While culture is often the most intangible, under-measured influence on competitive differentiation, there is no shortage of evidence it was a culture of bad risk pervasive in the international financial sector that plunged the world to the brink of economic collapse in 2008.
According to the U.S. Government Accounting Office, the 2008 financial crisis cost the U.S. economy alone more than $22 trillion. To get a sense of magnitude, consider U.S. GDP for one year totals approximately $13 trillion. Let’s hope the financial sector learned a hard lesson about bad risk culture from the crisis, but I’m not ready to bank on it.
Culture has been especially important to our business model in the new normal economy.
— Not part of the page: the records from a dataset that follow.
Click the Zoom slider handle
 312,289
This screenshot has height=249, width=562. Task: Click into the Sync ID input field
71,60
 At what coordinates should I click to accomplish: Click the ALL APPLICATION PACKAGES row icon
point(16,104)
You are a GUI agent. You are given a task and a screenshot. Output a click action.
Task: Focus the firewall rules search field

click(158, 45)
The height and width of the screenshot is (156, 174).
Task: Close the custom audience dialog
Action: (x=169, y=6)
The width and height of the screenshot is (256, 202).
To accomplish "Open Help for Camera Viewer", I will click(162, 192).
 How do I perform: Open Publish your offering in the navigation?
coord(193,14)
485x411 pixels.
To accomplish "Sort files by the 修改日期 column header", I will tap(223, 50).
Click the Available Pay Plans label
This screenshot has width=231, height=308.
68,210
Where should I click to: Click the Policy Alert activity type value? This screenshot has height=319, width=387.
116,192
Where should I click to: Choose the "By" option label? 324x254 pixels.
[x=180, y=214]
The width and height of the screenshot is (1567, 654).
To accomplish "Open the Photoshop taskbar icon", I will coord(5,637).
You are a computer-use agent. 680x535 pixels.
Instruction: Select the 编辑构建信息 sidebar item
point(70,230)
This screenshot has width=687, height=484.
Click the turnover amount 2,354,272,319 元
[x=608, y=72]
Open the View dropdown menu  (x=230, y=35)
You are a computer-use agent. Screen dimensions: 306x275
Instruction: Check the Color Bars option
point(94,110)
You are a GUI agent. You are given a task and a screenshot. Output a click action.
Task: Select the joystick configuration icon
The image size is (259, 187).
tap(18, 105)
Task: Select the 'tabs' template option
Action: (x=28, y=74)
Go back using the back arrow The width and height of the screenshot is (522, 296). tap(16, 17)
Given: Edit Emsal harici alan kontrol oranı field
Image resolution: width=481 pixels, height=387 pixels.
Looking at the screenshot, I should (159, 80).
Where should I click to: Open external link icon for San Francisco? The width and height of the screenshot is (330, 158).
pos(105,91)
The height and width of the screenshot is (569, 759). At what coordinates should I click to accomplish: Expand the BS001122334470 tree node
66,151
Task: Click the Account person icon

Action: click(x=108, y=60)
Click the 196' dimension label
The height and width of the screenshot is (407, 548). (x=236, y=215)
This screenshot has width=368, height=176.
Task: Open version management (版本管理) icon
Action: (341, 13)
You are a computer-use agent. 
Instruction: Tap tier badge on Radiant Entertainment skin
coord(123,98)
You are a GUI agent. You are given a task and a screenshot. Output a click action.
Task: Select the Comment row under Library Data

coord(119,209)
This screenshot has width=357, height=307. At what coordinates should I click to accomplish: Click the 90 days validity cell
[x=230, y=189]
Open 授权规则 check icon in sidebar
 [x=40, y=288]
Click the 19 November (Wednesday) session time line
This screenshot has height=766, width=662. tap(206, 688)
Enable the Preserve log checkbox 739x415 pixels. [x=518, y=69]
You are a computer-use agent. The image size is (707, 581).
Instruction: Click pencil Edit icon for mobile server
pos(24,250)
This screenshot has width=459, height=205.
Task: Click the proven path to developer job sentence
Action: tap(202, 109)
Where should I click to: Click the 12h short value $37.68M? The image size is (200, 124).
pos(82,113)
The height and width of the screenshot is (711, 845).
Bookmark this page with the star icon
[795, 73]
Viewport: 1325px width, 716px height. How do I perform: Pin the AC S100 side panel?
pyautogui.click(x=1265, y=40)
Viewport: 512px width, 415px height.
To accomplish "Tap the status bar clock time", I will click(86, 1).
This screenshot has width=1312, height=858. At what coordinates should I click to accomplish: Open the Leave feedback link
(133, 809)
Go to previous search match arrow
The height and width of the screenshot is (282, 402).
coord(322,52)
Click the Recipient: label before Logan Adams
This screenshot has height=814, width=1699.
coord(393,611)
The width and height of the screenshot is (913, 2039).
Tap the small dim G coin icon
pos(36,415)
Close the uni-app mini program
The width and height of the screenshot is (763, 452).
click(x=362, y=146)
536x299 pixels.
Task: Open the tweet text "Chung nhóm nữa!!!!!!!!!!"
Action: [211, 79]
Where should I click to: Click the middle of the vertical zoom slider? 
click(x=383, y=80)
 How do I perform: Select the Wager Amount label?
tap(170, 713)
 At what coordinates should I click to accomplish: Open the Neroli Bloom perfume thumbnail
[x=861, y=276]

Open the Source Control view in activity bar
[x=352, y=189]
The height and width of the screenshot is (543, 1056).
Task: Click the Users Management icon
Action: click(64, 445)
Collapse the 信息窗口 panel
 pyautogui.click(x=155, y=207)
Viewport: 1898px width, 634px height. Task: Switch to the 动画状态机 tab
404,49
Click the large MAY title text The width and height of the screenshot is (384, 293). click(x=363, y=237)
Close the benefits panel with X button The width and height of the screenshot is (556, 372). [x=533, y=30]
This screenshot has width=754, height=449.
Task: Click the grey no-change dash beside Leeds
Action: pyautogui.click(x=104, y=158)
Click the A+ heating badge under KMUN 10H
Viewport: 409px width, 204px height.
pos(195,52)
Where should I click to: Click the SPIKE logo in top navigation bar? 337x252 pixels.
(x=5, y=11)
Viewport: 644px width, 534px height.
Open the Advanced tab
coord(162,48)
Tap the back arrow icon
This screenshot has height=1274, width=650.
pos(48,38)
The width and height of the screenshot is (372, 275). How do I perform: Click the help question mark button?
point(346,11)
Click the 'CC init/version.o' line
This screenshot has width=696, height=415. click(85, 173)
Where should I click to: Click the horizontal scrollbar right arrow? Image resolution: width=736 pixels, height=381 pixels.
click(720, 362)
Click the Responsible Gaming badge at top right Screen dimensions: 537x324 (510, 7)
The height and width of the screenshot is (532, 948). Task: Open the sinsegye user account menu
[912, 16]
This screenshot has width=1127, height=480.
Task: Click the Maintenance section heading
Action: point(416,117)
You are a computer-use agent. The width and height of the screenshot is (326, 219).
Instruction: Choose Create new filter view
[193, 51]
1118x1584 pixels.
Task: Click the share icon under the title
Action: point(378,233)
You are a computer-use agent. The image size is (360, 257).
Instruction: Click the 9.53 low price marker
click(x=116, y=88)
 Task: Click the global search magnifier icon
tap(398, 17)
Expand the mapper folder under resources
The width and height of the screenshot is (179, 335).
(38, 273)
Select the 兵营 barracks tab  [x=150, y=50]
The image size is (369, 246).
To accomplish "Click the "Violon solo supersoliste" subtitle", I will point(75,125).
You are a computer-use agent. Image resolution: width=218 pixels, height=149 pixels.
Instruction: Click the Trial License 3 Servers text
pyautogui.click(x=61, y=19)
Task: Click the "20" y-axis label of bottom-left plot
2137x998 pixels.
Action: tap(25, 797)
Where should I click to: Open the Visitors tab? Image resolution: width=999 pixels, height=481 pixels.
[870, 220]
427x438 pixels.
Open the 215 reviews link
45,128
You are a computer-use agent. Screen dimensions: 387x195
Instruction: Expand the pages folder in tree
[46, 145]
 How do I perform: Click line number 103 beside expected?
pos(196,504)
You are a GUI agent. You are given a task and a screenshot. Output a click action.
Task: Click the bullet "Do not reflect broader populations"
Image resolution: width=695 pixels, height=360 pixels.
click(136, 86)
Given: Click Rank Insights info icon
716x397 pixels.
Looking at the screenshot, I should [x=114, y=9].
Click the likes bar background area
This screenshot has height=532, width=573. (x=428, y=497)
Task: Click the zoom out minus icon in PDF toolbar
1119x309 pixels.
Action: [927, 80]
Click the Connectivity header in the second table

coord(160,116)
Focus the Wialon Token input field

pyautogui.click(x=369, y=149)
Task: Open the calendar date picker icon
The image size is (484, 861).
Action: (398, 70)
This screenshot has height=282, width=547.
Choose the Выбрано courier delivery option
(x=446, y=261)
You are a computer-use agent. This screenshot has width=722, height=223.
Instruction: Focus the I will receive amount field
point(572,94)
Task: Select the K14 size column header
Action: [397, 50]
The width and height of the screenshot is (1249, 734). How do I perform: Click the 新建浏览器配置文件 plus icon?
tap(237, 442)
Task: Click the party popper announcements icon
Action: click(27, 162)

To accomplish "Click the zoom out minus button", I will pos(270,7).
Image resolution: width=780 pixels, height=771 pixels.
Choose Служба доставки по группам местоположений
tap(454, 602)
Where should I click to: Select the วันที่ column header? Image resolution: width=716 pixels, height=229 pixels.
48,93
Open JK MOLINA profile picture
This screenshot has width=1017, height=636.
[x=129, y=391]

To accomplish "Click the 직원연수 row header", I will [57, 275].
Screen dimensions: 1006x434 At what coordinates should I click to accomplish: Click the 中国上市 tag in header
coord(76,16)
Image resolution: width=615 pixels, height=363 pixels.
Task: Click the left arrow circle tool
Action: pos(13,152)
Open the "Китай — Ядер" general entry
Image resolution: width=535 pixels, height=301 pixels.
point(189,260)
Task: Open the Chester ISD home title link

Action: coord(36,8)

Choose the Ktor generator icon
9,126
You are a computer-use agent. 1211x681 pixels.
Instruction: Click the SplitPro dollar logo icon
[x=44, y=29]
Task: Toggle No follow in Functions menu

While a culture of caring is in the DNA of a family owned enterprise, the typical paradigm of soft-ROI does not diminish our priority to transfer and sustain that culture as we grow.
The business landscape is littered with obituaries of companies that grew into cultures of hubris, bureaucracy, and personal agendas that eventually collapsed under their own bloated weight.
Keeping a culture of caring is no slam dunk. Beyond the obvious components of vision, mission, values and performance, it takes a relentless determination to keep what’s good and reinvest it in people. Preserving or achieving a great culture is not a wholesale, all-or-nothing proposition. Transformational change must strive to be precise and deferential.
While the jury is still out on whether the banks realize that rogue capitalism cannot be the defining characteristic of future success, it is culture that sets the ethics and context of all organizations. Rogue capitalism eventually destroys itself; a more ethical and culture-based approach to the ethos of organizations is the only path to sustainable success. And that is a good risk.